------ GIVEN INFORMATION

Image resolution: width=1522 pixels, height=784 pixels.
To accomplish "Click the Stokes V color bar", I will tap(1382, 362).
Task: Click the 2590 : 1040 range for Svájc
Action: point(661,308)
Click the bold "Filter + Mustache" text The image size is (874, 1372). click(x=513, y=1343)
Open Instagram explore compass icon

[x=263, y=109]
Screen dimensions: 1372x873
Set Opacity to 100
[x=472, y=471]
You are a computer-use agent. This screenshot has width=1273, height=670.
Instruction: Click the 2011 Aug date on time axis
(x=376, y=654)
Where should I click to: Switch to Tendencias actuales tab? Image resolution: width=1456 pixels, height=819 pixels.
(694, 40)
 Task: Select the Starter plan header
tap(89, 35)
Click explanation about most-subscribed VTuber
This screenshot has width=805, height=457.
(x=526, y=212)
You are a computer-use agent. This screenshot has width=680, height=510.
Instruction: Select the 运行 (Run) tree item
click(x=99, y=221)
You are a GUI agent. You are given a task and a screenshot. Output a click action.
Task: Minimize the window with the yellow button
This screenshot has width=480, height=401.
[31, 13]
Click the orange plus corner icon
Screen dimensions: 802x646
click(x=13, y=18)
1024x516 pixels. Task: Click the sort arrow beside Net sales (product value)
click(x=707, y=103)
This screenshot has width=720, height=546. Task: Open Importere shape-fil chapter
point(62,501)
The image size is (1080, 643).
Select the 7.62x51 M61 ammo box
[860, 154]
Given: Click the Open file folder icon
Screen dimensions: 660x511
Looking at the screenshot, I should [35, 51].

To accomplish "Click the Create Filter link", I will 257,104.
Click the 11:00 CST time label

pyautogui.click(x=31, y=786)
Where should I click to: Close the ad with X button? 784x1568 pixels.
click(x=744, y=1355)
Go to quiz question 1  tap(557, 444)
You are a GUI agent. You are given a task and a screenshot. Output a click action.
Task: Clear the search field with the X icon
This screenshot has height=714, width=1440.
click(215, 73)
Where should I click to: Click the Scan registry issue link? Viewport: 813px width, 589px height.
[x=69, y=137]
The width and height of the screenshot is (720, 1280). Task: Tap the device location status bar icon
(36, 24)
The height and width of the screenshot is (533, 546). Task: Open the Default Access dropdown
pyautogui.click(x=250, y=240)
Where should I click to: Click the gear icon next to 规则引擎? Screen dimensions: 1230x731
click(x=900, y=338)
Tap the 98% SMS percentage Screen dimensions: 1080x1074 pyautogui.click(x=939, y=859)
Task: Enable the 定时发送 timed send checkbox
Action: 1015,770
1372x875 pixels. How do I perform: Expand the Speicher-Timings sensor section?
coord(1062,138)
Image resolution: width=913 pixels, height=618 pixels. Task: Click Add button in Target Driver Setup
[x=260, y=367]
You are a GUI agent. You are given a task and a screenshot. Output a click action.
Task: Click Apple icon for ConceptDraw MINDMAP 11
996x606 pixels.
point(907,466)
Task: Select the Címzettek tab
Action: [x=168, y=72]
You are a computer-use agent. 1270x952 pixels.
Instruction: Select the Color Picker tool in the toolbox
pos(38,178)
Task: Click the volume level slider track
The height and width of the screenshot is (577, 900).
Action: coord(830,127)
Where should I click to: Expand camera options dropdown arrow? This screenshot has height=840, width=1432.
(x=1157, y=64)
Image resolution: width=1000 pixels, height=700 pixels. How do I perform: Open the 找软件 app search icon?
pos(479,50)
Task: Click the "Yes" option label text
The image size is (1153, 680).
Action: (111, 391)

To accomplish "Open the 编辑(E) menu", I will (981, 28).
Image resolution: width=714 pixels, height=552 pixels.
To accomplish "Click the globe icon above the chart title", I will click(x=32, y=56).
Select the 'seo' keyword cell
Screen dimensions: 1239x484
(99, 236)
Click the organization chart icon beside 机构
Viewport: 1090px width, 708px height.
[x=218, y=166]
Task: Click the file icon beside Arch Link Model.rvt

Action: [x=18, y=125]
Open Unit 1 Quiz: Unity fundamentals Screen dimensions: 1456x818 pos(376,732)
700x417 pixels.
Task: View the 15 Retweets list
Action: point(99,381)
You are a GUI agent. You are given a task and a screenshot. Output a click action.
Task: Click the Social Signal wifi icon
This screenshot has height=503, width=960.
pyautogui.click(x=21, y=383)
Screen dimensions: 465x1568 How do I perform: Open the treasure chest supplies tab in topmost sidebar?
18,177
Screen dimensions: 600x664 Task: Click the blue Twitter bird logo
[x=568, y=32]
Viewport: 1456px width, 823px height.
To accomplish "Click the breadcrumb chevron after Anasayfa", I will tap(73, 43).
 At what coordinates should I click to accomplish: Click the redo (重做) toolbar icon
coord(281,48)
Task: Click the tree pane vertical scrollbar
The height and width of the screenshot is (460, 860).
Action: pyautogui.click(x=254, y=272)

------------

§ YOUR TASK
Please copy every line of the material above verbatim.

§ OUTPUT FOR THIS TASK
Image resolution: width=1522 pixels, height=784 pixels.
To accomplish "Click the Stokes V color bar", I will tap(1382, 362).
Task: Click the 2590 : 1040 range for Svájc
Action: point(661,308)
Click the bold "Filter + Mustache" text The image size is (874, 1372). click(x=513, y=1343)
Open Instagram explore compass icon

[x=263, y=109]
Screen dimensions: 1372x873
Set Opacity to 100
[x=472, y=471]
You are a computer-use agent. This screenshot has width=1273, height=670.
Instruction: Click the 2011 Aug date on time axis
(x=376, y=654)
Where should I click to: Switch to Tendencias actuales tab? Image resolution: width=1456 pixels, height=819 pixels.
(694, 40)
 Task: Select the Starter plan header
tap(89, 35)
Click explanation about most-subscribed VTuber
This screenshot has width=805, height=457.
(x=526, y=212)
You are a computer-use agent. This screenshot has width=680, height=510.
Instruction: Select the 运行 (Run) tree item
click(x=99, y=221)
You are a GUI agent. You are given a task and a screenshot. Output a click action.
Task: Minimize the window with the yellow button
This screenshot has width=480, height=401.
[31, 13]
Click the orange plus corner icon
Screen dimensions: 802x646
click(x=13, y=18)
1024x516 pixels. Task: Click the sort arrow beside Net sales (product value)
click(x=707, y=103)
This screenshot has width=720, height=546. Task: Open Importere shape-fil chapter
point(62,501)
The image size is (1080, 643).
Select the 7.62x51 M61 ammo box
[860, 154]
Given: Click the Open file folder icon
Screen dimensions: 660x511
Looking at the screenshot, I should [35, 51].

To accomplish "Click the Create Filter link", I will 257,104.
Click the 11:00 CST time label

pyautogui.click(x=31, y=786)
Where should I click to: Close the ad with X button? 784x1568 pixels.
click(x=744, y=1355)
Go to quiz question 1  tap(557, 444)
You are a GUI agent. You are given a task and a screenshot. Output a click action.
Task: Clear the search field with the X icon
This screenshot has height=714, width=1440.
click(215, 73)
Where should I click to: Click the Scan registry issue link? Viewport: 813px width, 589px height.
[x=69, y=137]
The width and height of the screenshot is (720, 1280). Task: Tap the device location status bar icon
(36, 24)
The height and width of the screenshot is (533, 546). Task: Open the Default Access dropdown
pyautogui.click(x=250, y=240)
Where should I click to: Click the gear icon next to 规则引擎? Screen dimensions: 1230x731
click(x=900, y=338)
Tap the 98% SMS percentage Screen dimensions: 1080x1074 pyautogui.click(x=939, y=859)
Task: Enable the 定时发送 timed send checkbox
Action: 1015,770
1372x875 pixels. How do I perform: Expand the Speicher-Timings sensor section?
coord(1062,138)
Image resolution: width=913 pixels, height=618 pixels. Task: Click Add button in Target Driver Setup
[x=260, y=367]
You are a GUI agent. You are given a task and a screenshot. Output a click action.
Task: Click Apple icon for ConceptDraw MINDMAP 11
996x606 pixels.
point(907,466)
Task: Select the Címzettek tab
Action: [x=168, y=72]
You are a computer-use agent. 1270x952 pixels.
Instruction: Select the Color Picker tool in the toolbox
pos(38,178)
Task: Click the volume level slider track
The height and width of the screenshot is (577, 900).
Action: coord(830,127)
Where should I click to: Expand camera options dropdown arrow? This screenshot has height=840, width=1432.
(x=1157, y=64)
Image resolution: width=1000 pixels, height=700 pixels. How do I perform: Open the 找软件 app search icon?
pos(479,50)
Task: Click the "Yes" option label text
The image size is (1153, 680).
Action: (111, 391)

To accomplish "Open the 编辑(E) menu", I will (981, 28).
Image resolution: width=714 pixels, height=552 pixels.
To accomplish "Click the globe icon above the chart title", I will click(x=32, y=56).
Select the 'seo' keyword cell
Screen dimensions: 1239x484
(99, 236)
Click the organization chart icon beside 机构
Viewport: 1090px width, 708px height.
[x=218, y=166]
Task: Click the file icon beside Arch Link Model.rvt

Action: [x=18, y=125]
Open Unit 1 Quiz: Unity fundamentals Screen dimensions: 1456x818 pos(376,732)
700x417 pixels.
Task: View the 15 Retweets list
Action: point(99,381)
You are a GUI agent. You are given a task and a screenshot. Output a click action.
Task: Click the Social Signal wifi icon
This screenshot has height=503, width=960.
pyautogui.click(x=21, y=383)
Screen dimensions: 465x1568 How do I perform: Open the treasure chest supplies tab in topmost sidebar?
18,177
Screen dimensions: 600x664 Task: Click the blue Twitter bird logo
[x=568, y=32]
Viewport: 1456px width, 823px height.
To accomplish "Click the breadcrumb chevron after Anasayfa", I will tap(73, 43).
 At what coordinates should I click to accomplish: Click the redo (重做) toolbar icon
coord(281,48)
Task: Click the tree pane vertical scrollbar
The height and width of the screenshot is (460, 860).
Action: pyautogui.click(x=254, y=272)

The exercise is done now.